→ **SOURCE DOCUMENT**:
----

In a recent article, published in October’s IEEE Security and Privacy issue, S. ABU-NIMEH and T. CHEN studied the so-called blog spam. Spam blog is the phenomenon to add spamming comments, totally irrelevant to the topic. There are several categories:
- Comment spam who try to corrupt the feedback of the community. Often done by trolls, they are not very problematic. This is the price of democracy and Web 2.0.
- Term spam add some words to be more relevant to search queries
- Link spam contains links to sites to increase the number of sites pointing towards the spamming site, thus increasing the famous page rank.
- splogs or spam blogs are fake blogs which sole purpose is to increase the pagerank of a given site.
The study showed that the practice is increasing. From more than one million collected comments, 75% were spams! They were issued by a limited number of emails address and IP addresses.
Studies try to build classifiers that attempt to detect blog spams. They are not yet accurate.
Meanwhile, there are a few lines of defense:
- Black lists of email and IP address
- Black list of words
End of 2010, I experienced this damned attack on this site. In one night, I could find more several tens of blog spams on one topic. It even reached 300 in one night. At the beginning, I indulged (you may still find some of them) and cleaned the mess. Then, it started to become worrying. The default installation of my blog provides a basic anti-spam test that is the answer to a simple arithmetic calculus. It seemed not deterrent enough. Then I started to black list some words such as codeine, Valium or hemoroid. This is not the usual vocabulary of security It slowed down the number of comments, but did not stop them. My last solution was to use CAPTCHA. CAPTCHAs are not user friendly, and may even rebuke some people to post comments. Nevertheless, it seems to have (temporarily?) stopped the spammers.
By the way, this issue of IEEE security and privacy has also an excellent paper from Teddy Furon and Gwenael Doerr about “tracing pirated contents on the Internet”

----

→ **WRITTEN INSTRUCTION A**: In the piece on blog spam, what share of the more than one million collected comments turned out to be spam?

----

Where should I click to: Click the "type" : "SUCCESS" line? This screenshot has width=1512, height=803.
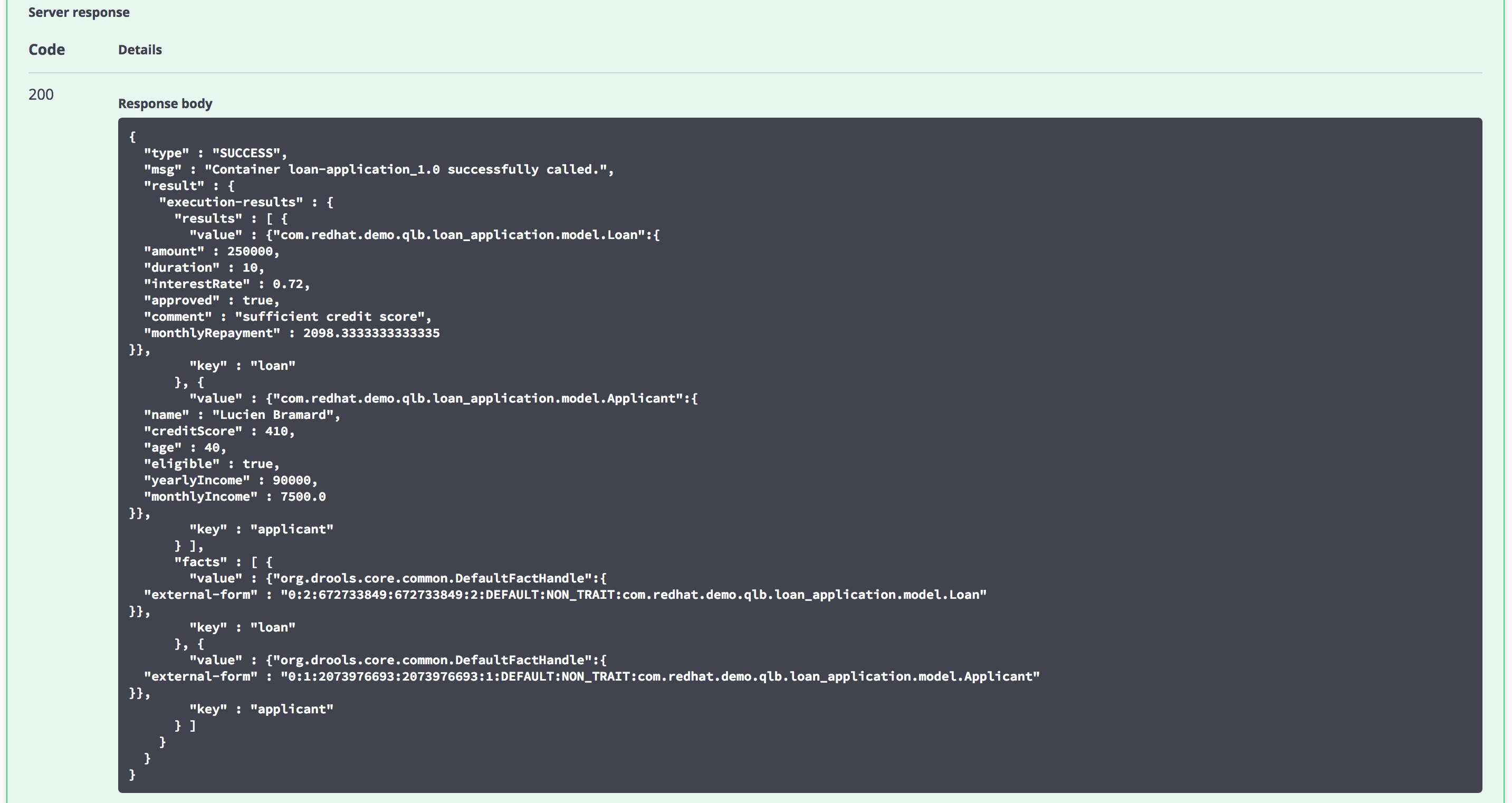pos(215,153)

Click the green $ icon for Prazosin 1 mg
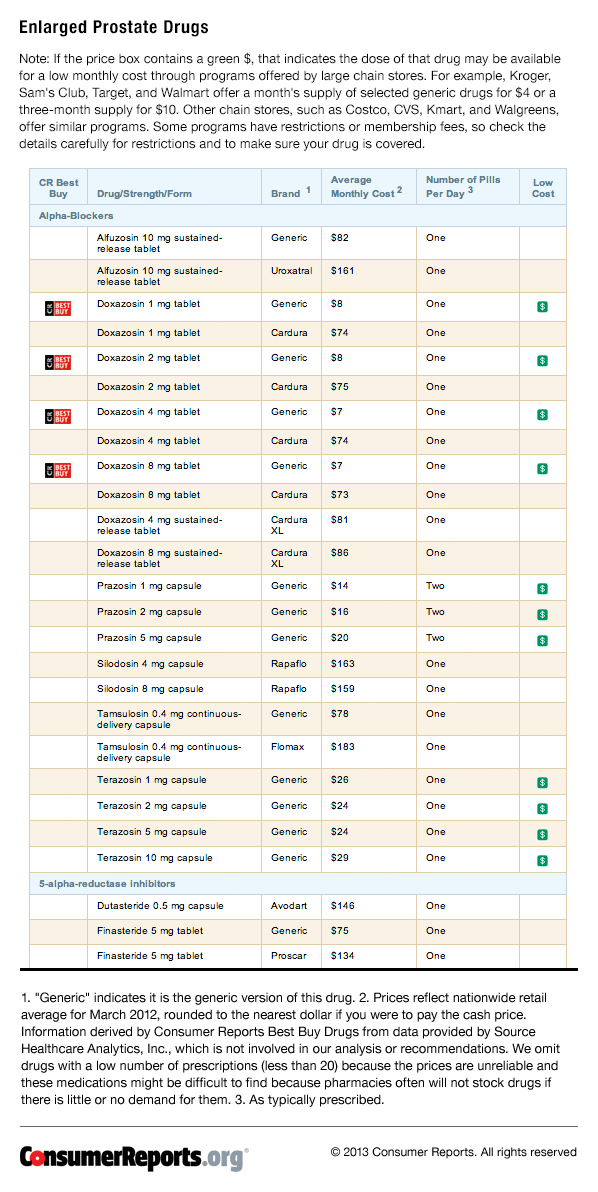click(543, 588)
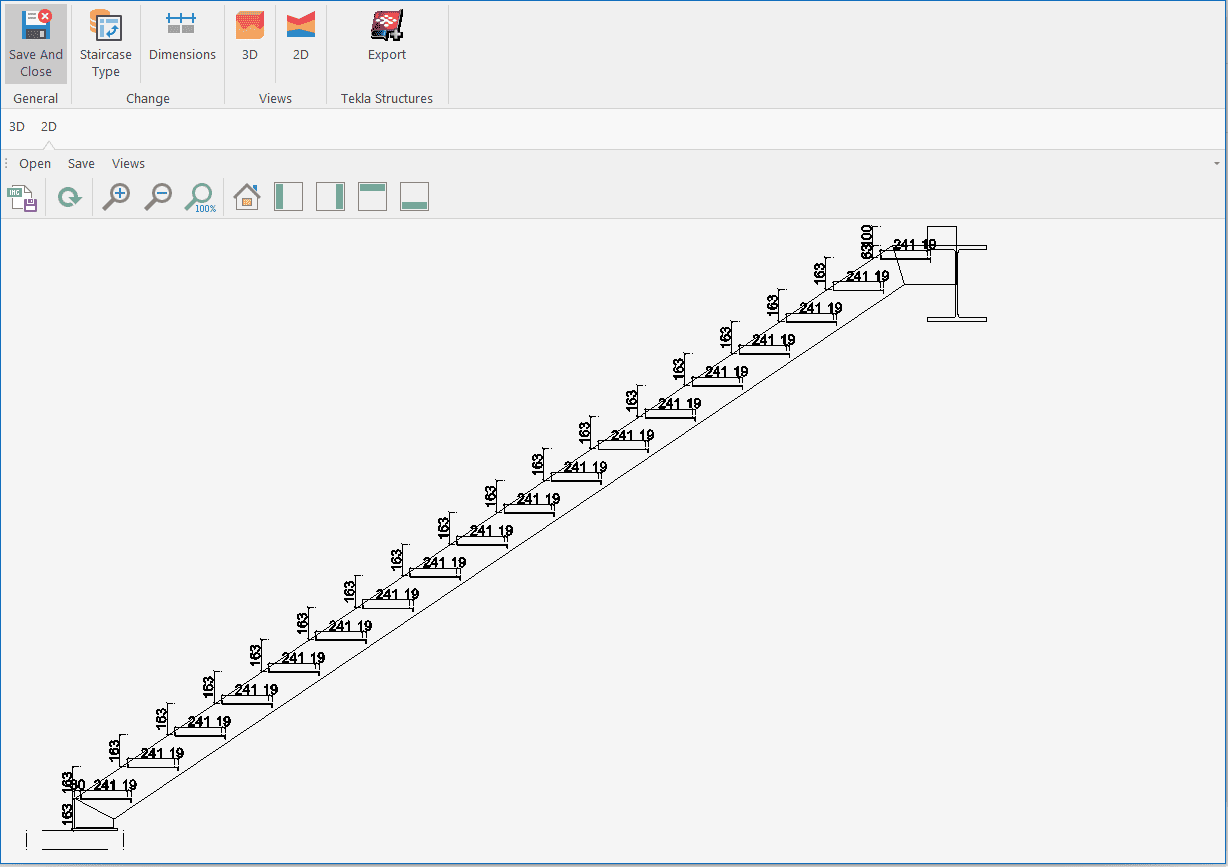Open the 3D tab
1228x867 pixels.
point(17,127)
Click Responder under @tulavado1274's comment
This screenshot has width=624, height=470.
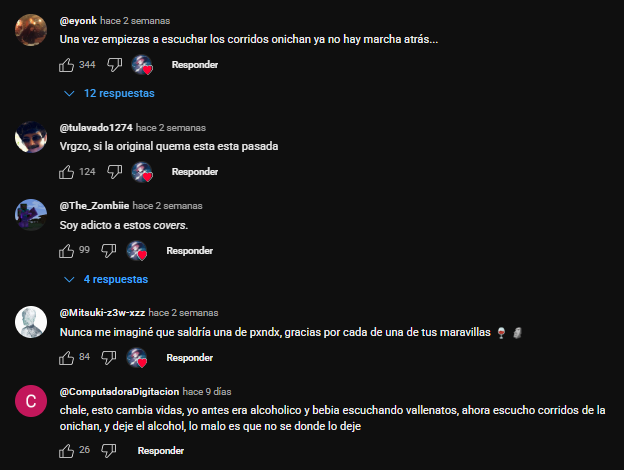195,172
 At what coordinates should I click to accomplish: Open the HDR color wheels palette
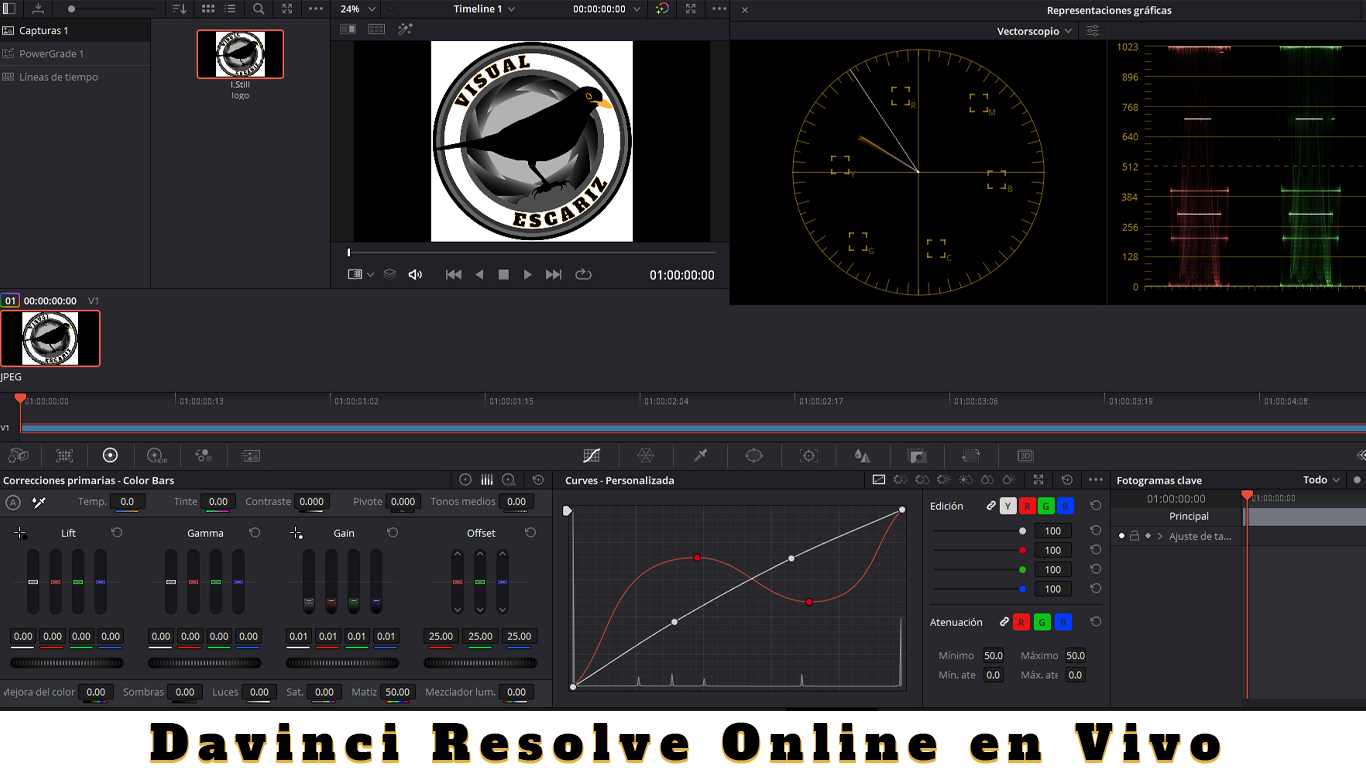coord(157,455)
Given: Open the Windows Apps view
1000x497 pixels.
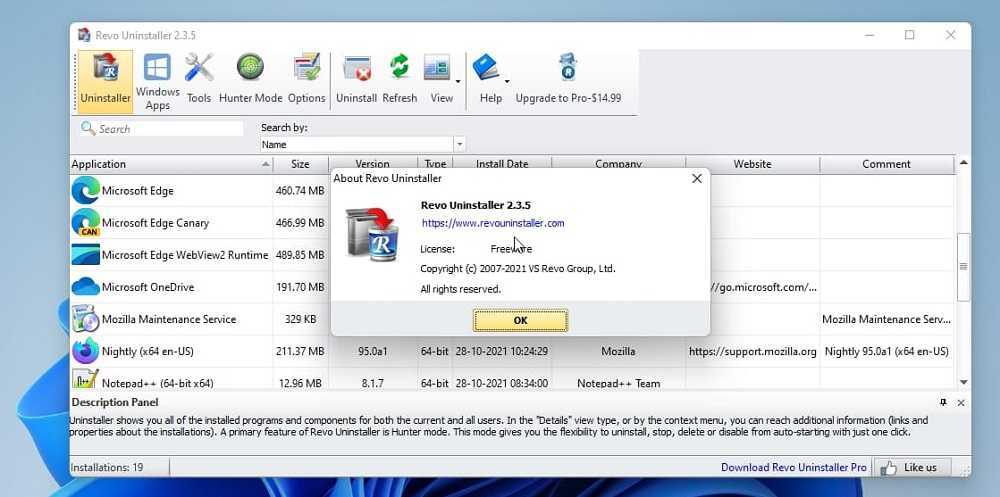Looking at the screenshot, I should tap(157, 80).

----

→ **WRITTEN INSTRUCTION B**: How many lines of the records contain the string "width"? Reply with the number alone.

→ **RESPONSE A**: 75% of them were spam.

→ **RESPONSE B**: 2